At half past nine in the morning the procession approached the field of Plessis-Piquet in the following order; first came our carriage, nobody in it but M. Gambetta and myself; then a carriage containing M. Fourtou and his second; then a carriage containing two poet-orators who did not believe in God, and these had MS. funeral orations projecting from their breast pockets; then a carriage containing the head surgeons and their cases of instruments; then eight private carriages containing consulting surgeons; then a hack containing the coroner; then the two hearses; then a carriage containing the head undertakers; then a train of assistants and mutes on foot; and after these came plodding through the fog a long procession of camp followers, police and citizens generally.
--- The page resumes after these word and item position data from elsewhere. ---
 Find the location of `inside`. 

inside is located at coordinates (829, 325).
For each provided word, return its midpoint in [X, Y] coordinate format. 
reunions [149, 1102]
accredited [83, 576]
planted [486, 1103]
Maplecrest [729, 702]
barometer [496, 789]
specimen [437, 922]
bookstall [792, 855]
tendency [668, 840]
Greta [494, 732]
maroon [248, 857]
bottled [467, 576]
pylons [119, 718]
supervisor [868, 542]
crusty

It was a noble turnout, and would have made a fine display if we had had thinner weather.
There was no conversation. I spoke several times to my principal, but I judge he was not aware of it, for he always referred to his note-book and muttered absently, "I die that France may live."
Arrived on the field, my fellow-second and I paced off the thirty-five yards, and then drew lots for choice of position. This latter was but an ornamental ceremony, for all choices were alike in such weather. These preliminaries being ended, I went to my principal and asked him if he was ready. He spread himself out to his full width, and said in a stern voice, "Ready! Let the batteries be charged."